◆ **Data under study**
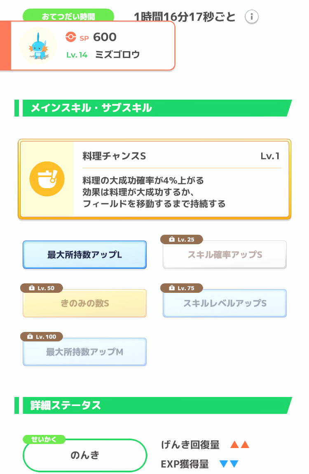Select the locked スキル確率アップS sub skill
This screenshot has width=309, height=474.
pos(225,255)
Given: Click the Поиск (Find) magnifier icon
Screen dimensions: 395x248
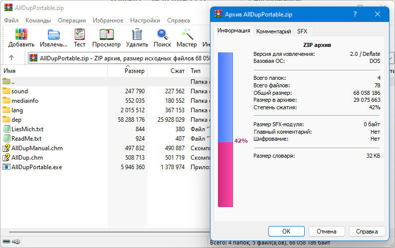Looking at the screenshot, I should click(162, 35).
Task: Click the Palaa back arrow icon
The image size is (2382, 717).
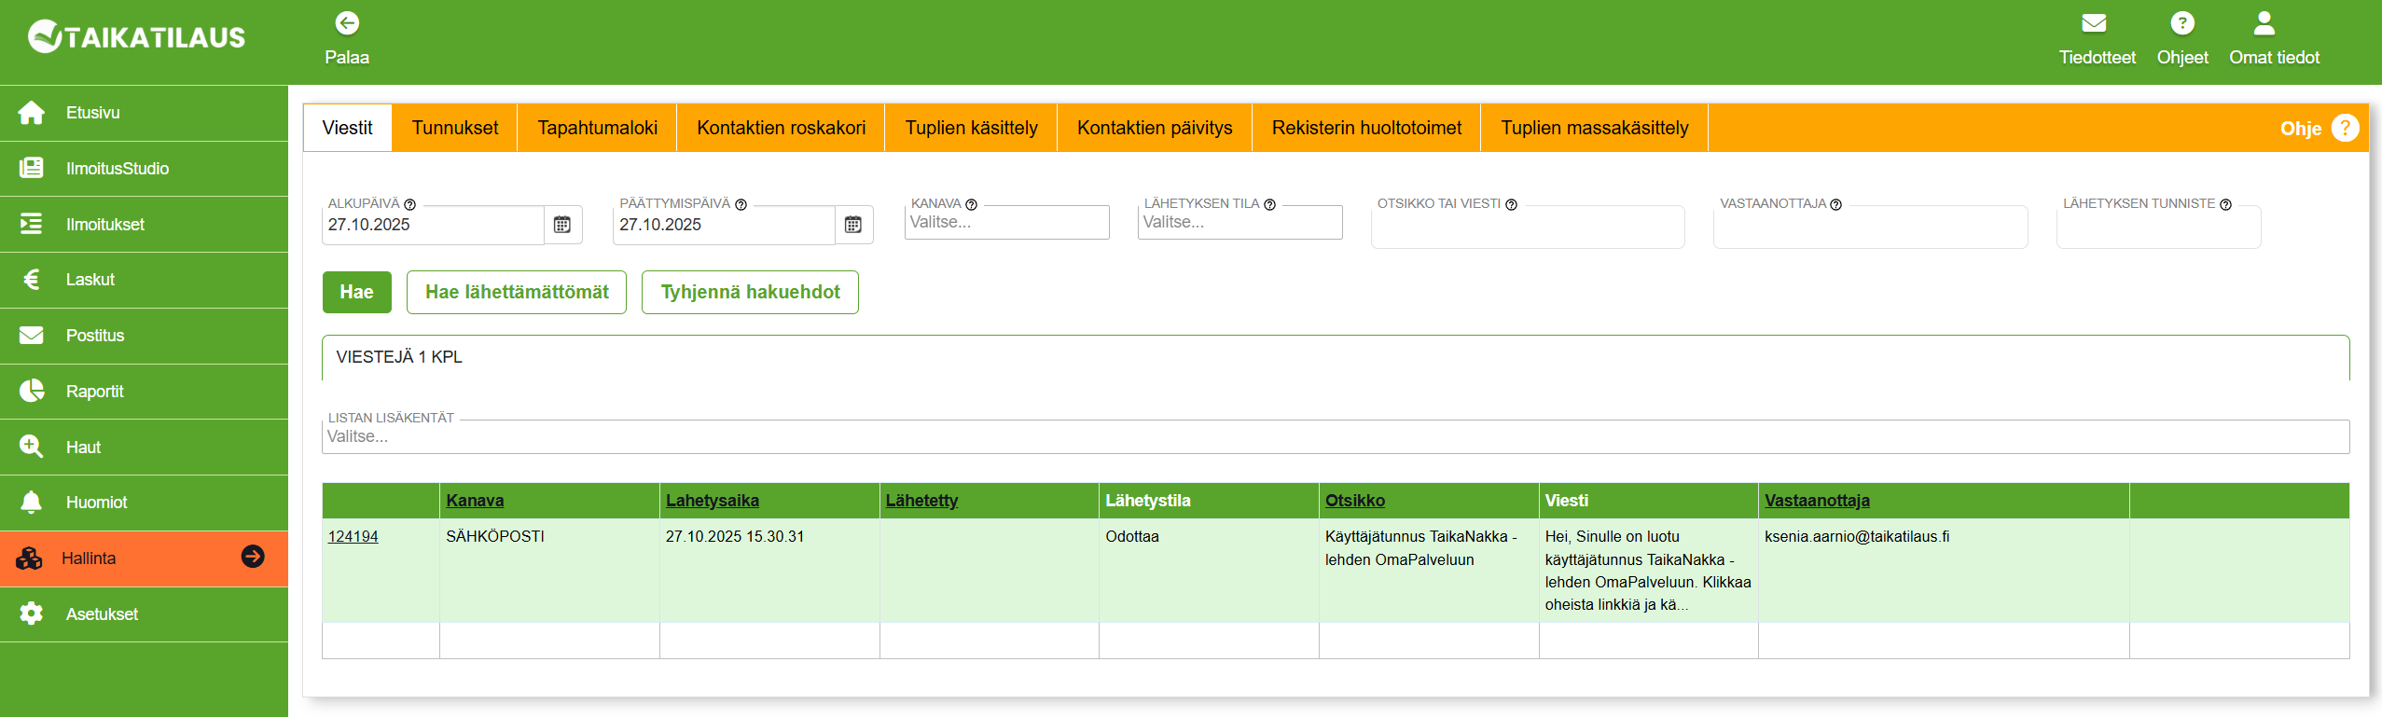Action: pyautogui.click(x=347, y=23)
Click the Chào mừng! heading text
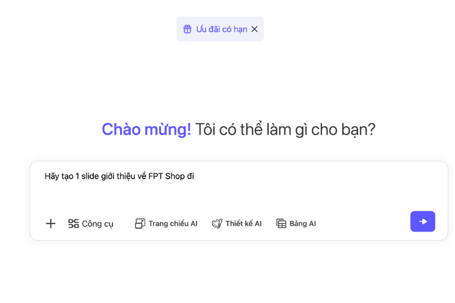The width and height of the screenshot is (455, 303). pos(146,129)
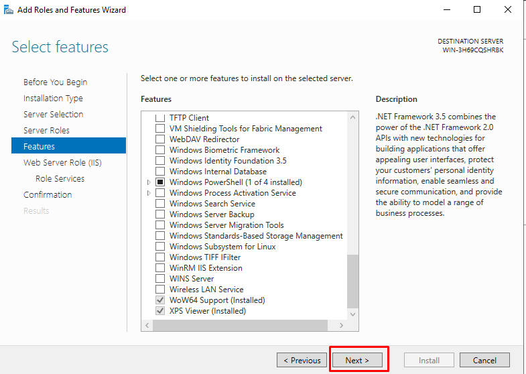Expand Windows Process Activation Service node

click(149, 193)
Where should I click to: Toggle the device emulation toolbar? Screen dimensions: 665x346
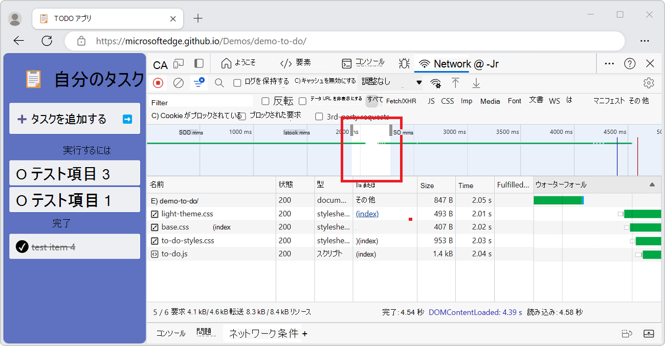tap(179, 63)
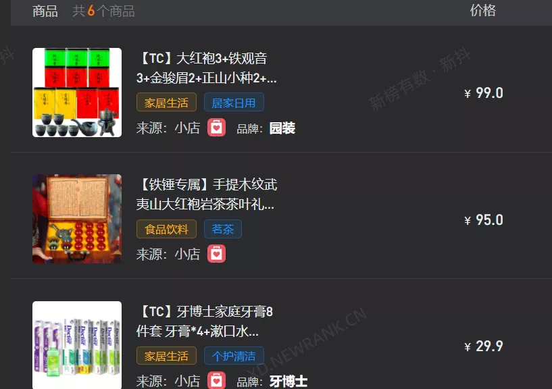Click the shop icon for the 铁锤专属 tea gift box
552x389 pixels.
(216, 254)
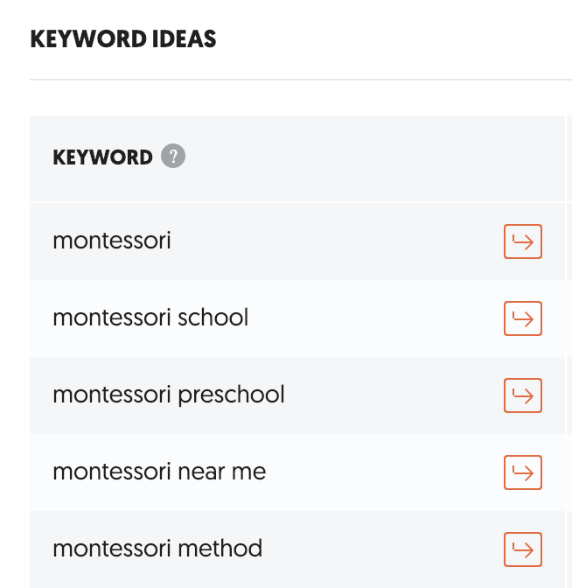Click blank area in montessori preschool row
Screen dimensions: 572x588
coord(394,396)
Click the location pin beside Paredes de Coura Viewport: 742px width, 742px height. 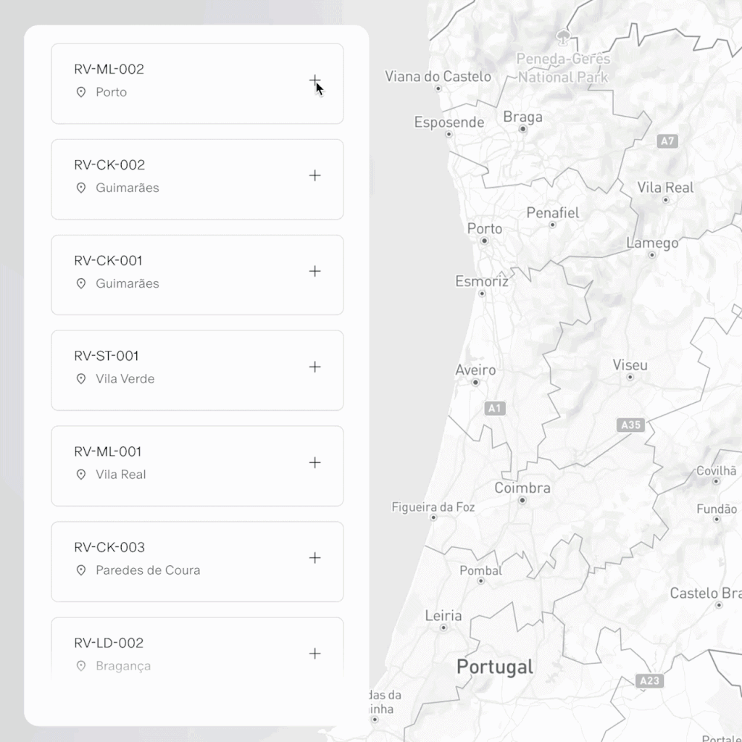(x=81, y=570)
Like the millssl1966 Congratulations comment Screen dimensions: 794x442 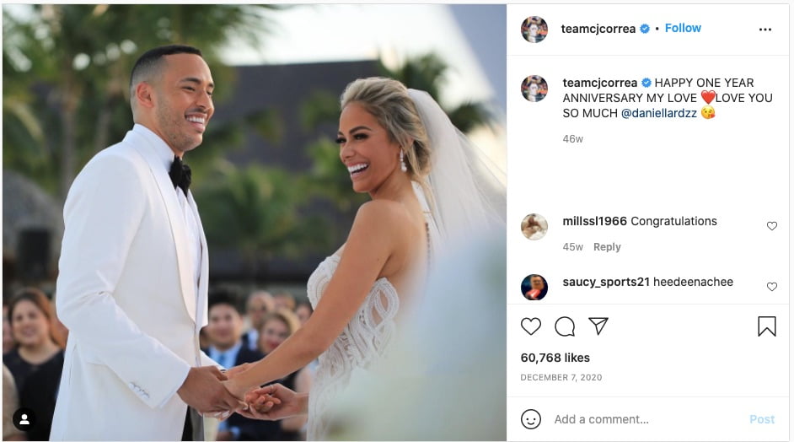[772, 226]
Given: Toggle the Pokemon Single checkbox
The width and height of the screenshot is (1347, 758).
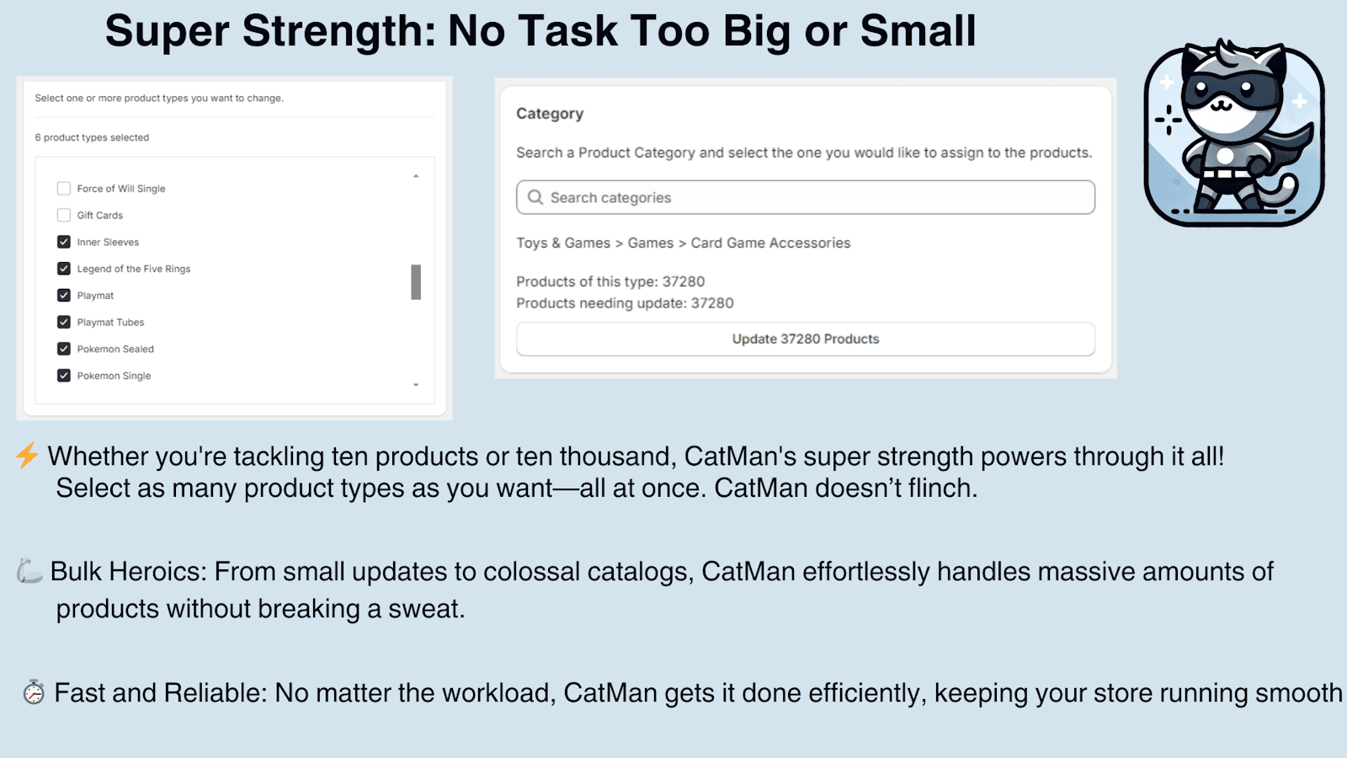Looking at the screenshot, I should click(x=64, y=376).
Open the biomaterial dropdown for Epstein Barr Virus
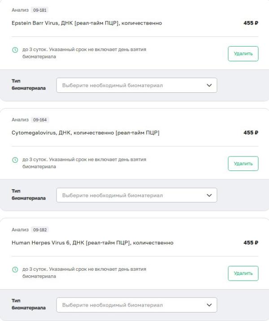 pyautogui.click(x=136, y=85)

◆ **Assignment**
Only the lines from the one containing "Open the biomaterial" through the end of the records are wanted, set down exactly and without their pictures.

◆ **Task result**
Open the biomaterial dropdown for Epstein Barr Virus
 pyautogui.click(x=136, y=85)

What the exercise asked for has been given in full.